> [Data under study]
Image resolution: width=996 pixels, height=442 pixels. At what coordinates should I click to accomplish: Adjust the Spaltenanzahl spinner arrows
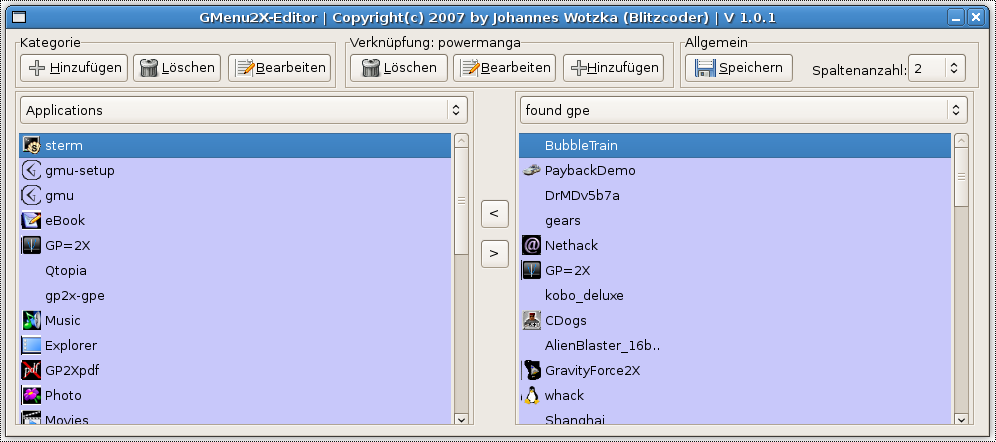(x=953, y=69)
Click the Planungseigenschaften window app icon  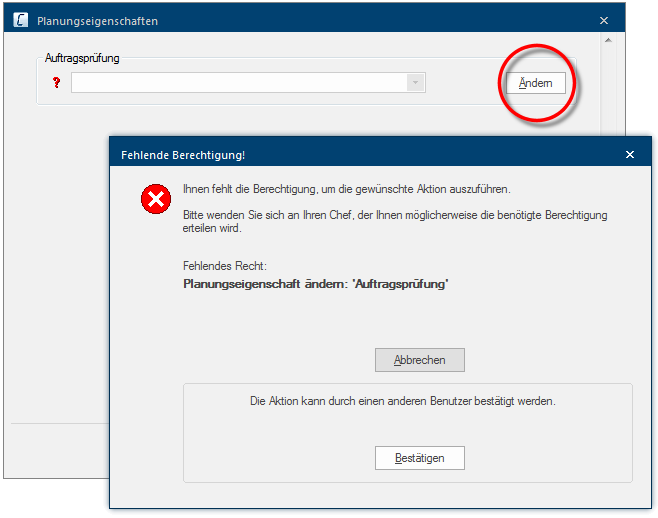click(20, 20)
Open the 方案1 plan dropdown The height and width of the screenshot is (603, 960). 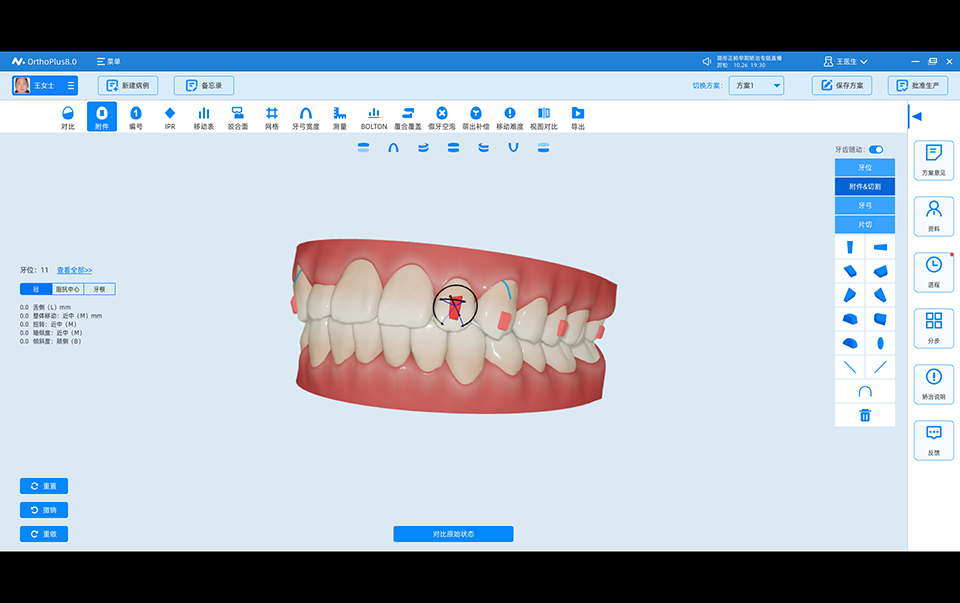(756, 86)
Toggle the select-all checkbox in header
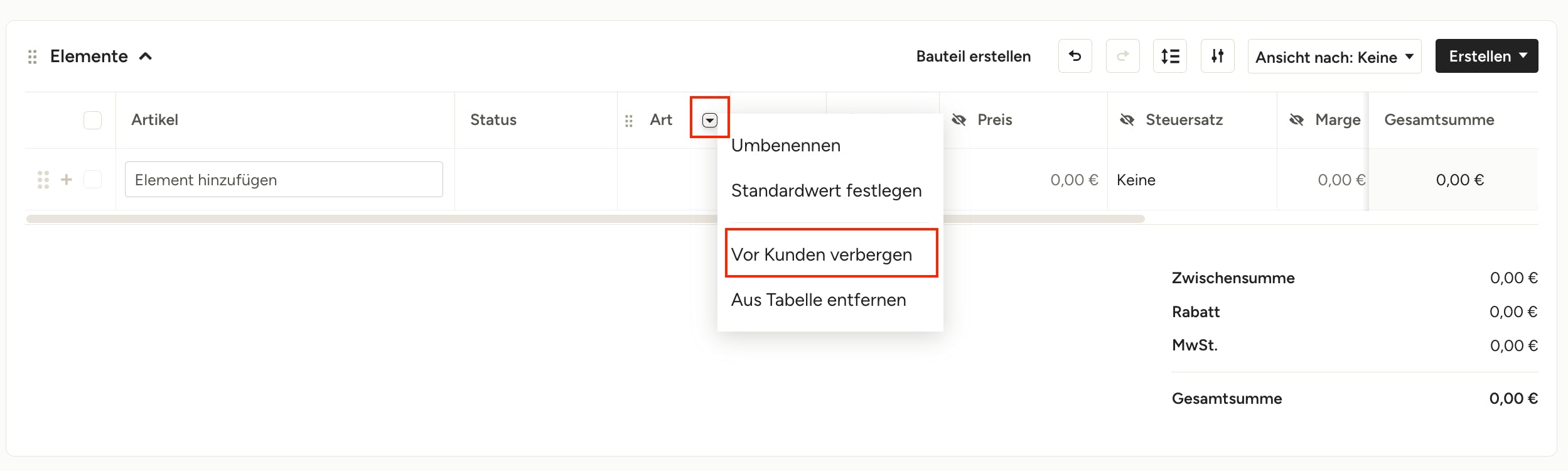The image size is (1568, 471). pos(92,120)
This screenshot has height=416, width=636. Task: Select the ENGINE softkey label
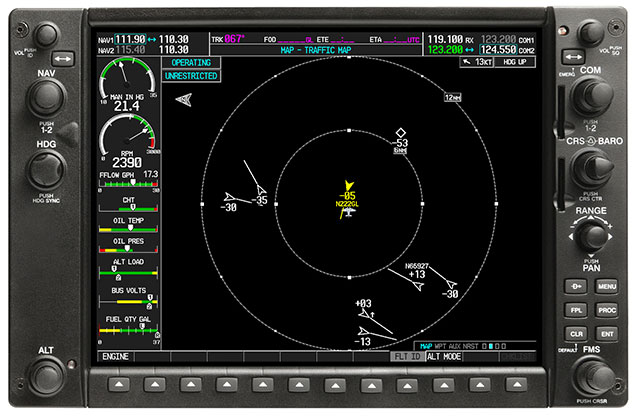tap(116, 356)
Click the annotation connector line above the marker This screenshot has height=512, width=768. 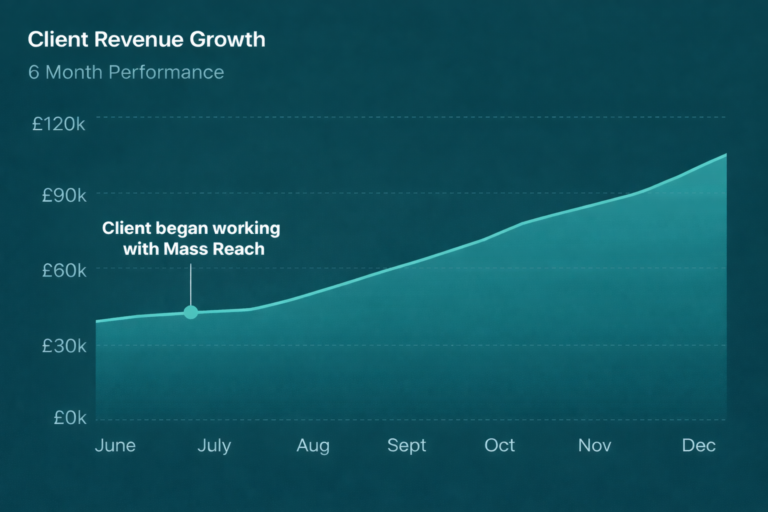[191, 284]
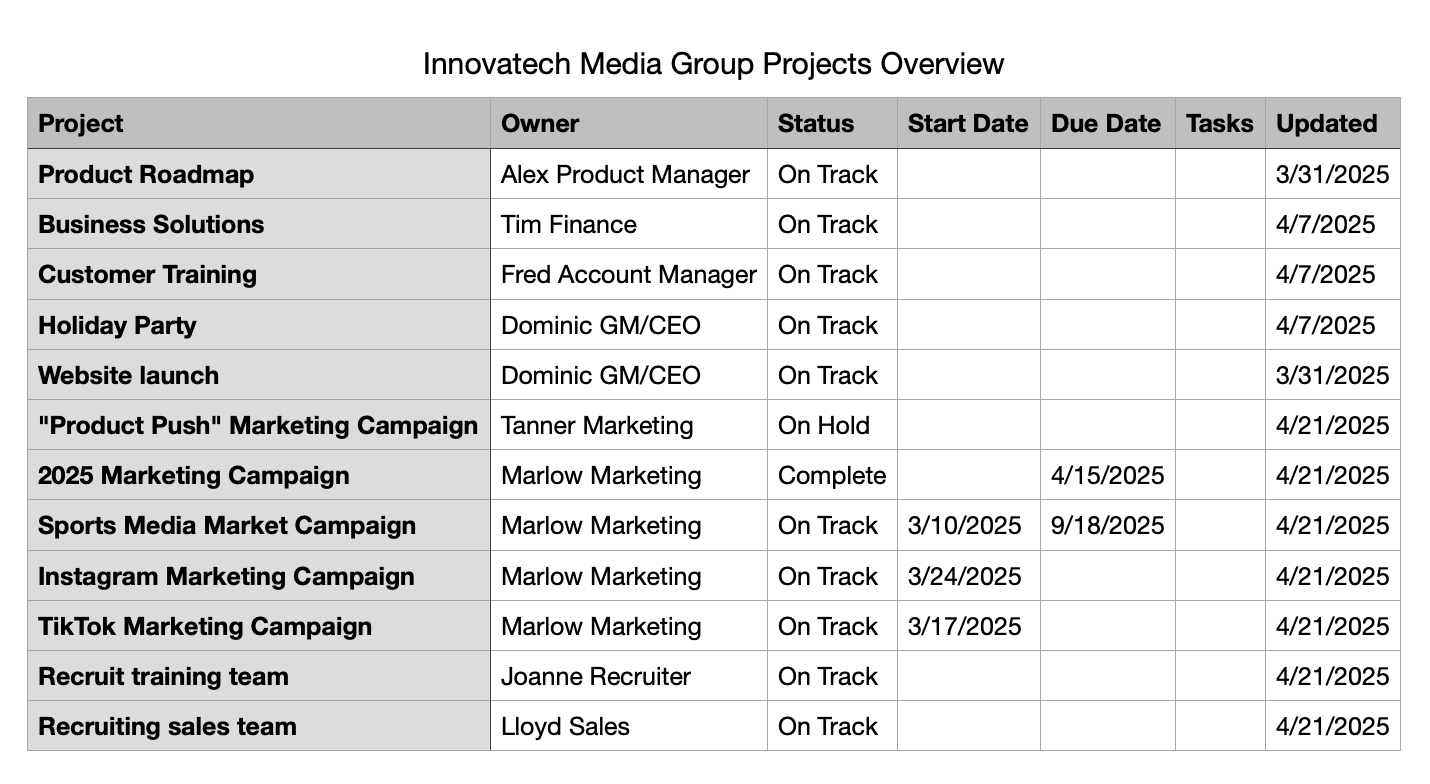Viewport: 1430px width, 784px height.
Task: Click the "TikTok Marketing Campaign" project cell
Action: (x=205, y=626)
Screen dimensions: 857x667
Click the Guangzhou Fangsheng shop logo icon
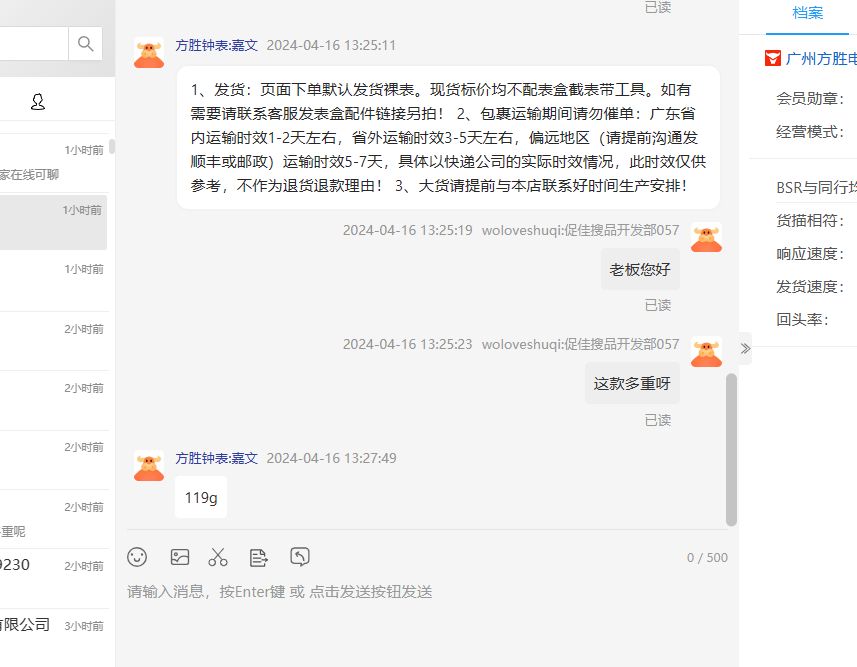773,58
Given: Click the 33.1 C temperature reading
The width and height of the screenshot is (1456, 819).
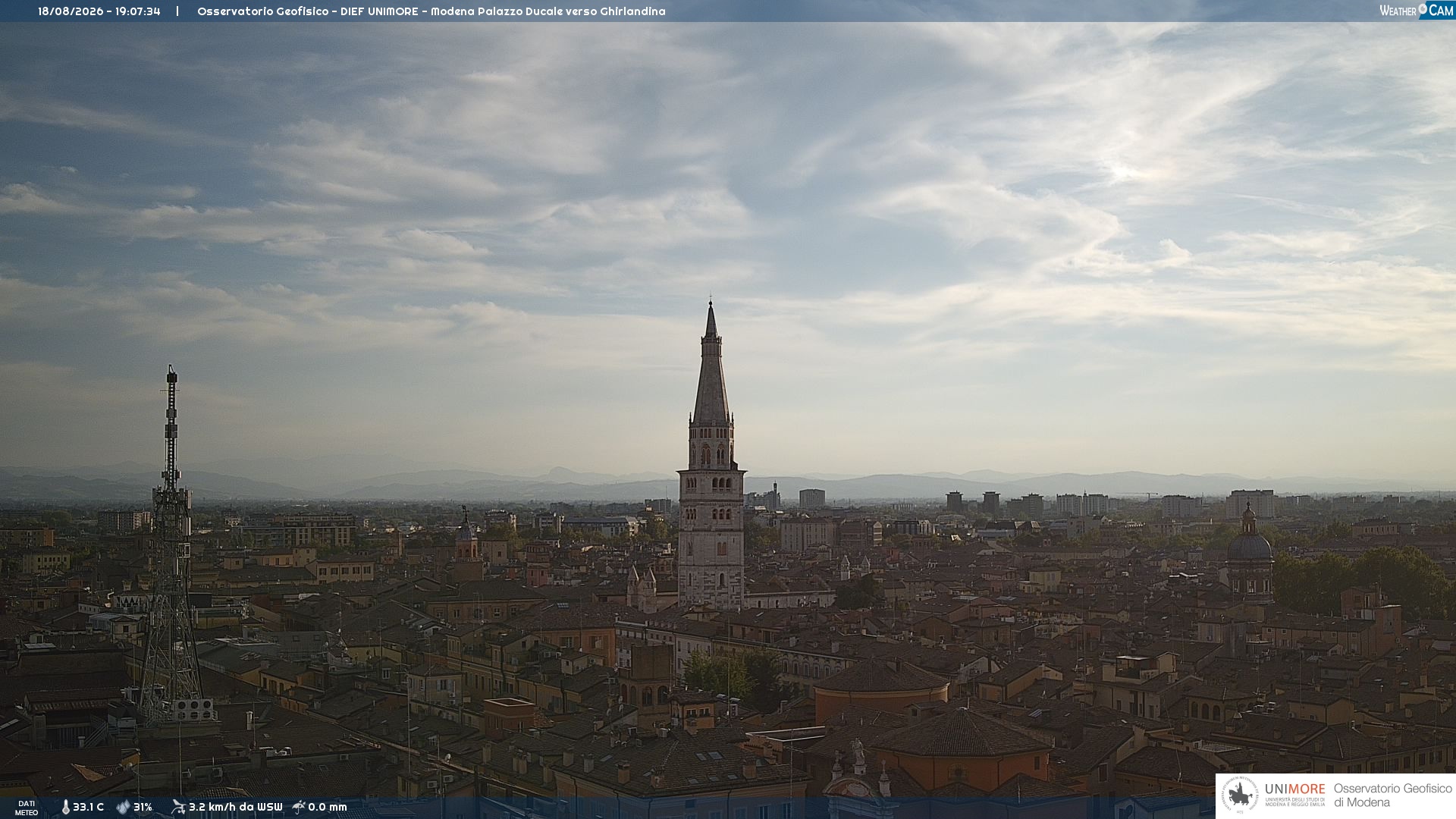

> [What to produce] Pictures are not part of the copy. Output only the lines from the one with "Click the Guangzhou Fangsheng shop logo icon" through the final line of the records, exactly as given.

> [Exercise output]
Click the Guangzhou Fangsheng shop logo icon
773,58
Given: Click the 33.1 C temperature reading
The width and height of the screenshot is (1456, 819).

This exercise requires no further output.